PROBLEM DETAILS:
What is needed is an exact reproduction of the lines in the records below, starting at the line with "Instruction: Select the Overview tab" and ending at the line with "The width and height of the screenshot is (799, 390).", both included, and nothing else; pictures stay out.

THE INPUT:

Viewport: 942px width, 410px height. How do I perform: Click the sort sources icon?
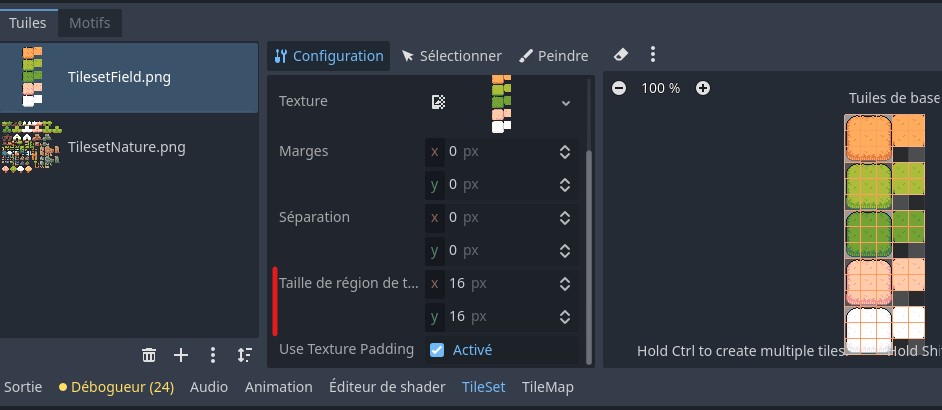pyautogui.click(x=245, y=355)
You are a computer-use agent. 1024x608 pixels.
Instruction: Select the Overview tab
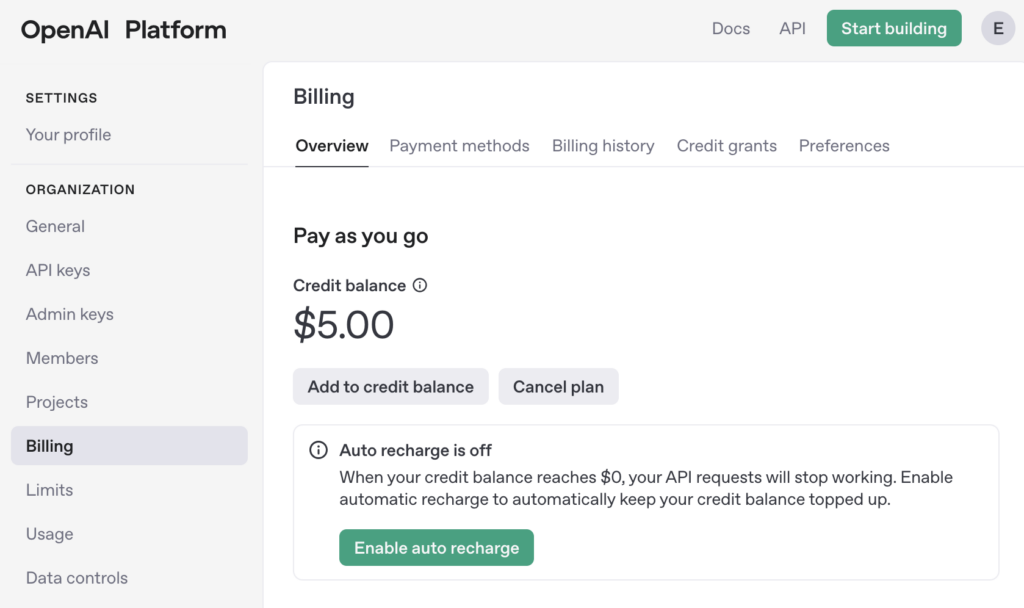pos(332,146)
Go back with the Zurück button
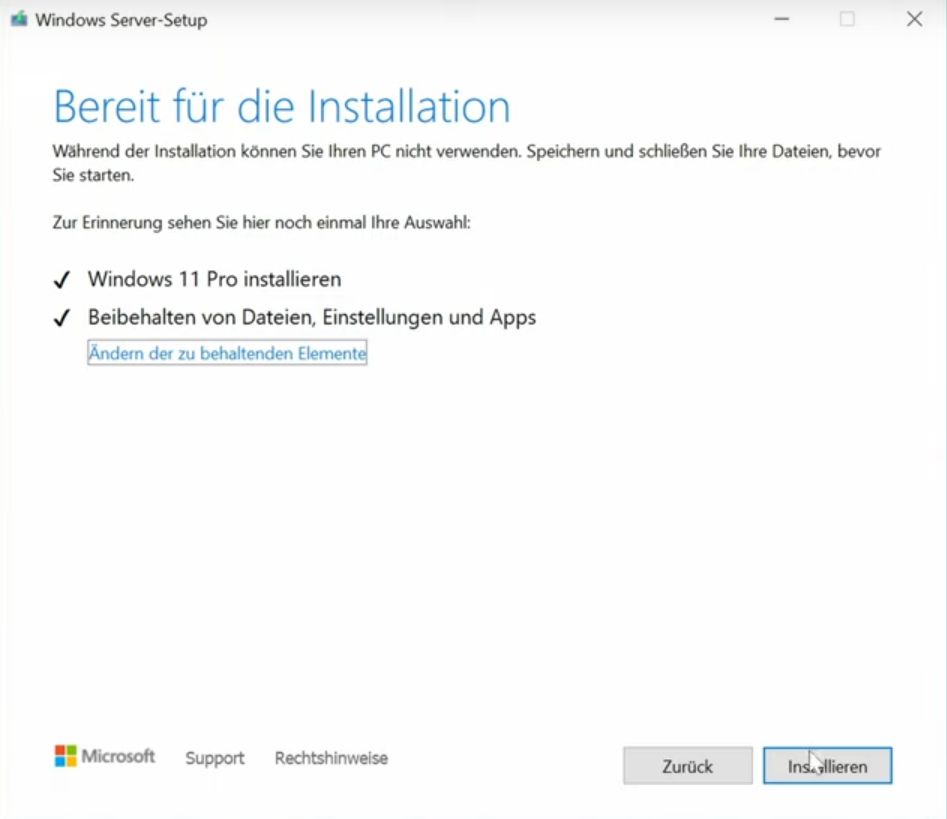The width and height of the screenshot is (947, 819). click(687, 766)
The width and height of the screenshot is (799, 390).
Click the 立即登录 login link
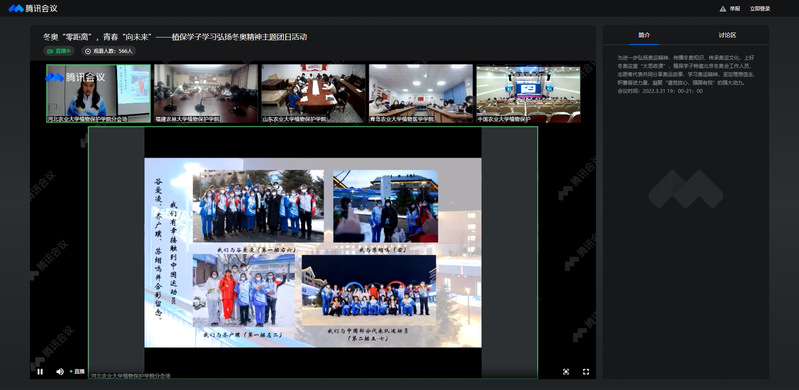pyautogui.click(x=760, y=9)
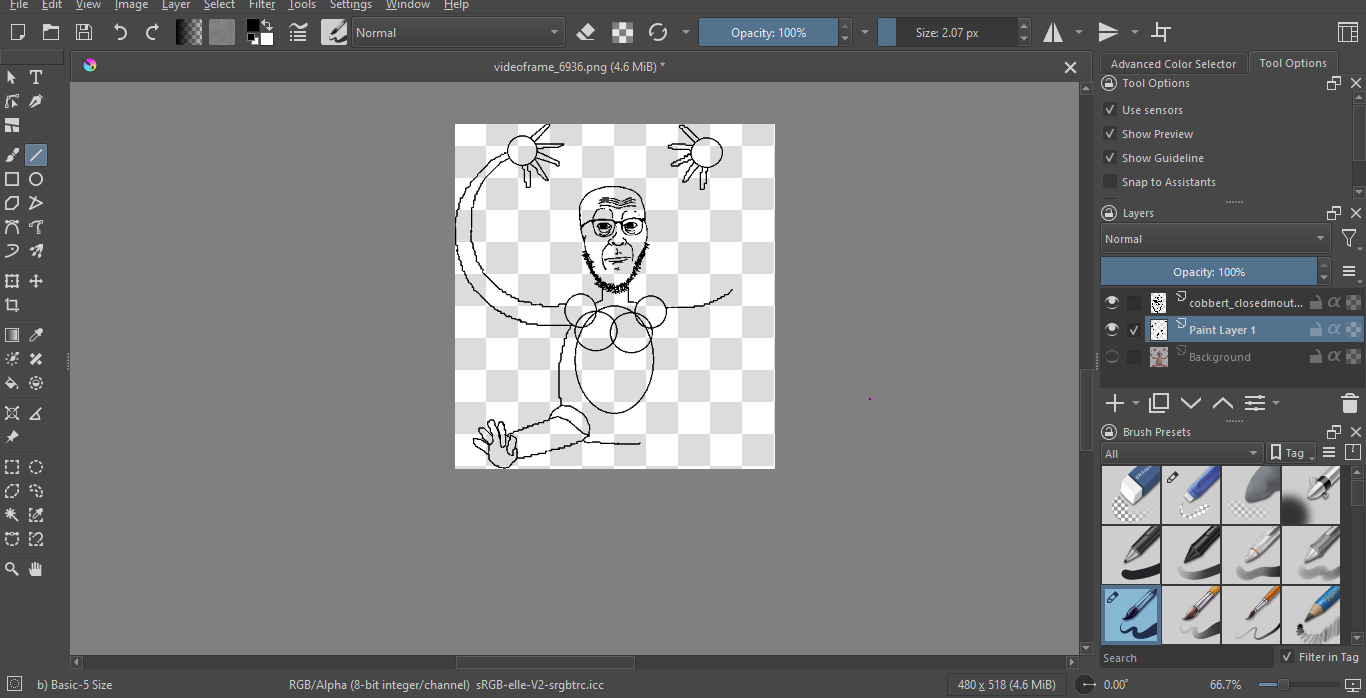Click the Tag button in Brush Presets
Image resolution: width=1366 pixels, height=698 pixels.
click(x=1292, y=453)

ANSWER BOX:
Instruction: Select the Overview tab
pos(332,146)
Go back with the Zurück button
The width and height of the screenshot is (947, 819). click(687, 766)
The width and height of the screenshot is (799, 390).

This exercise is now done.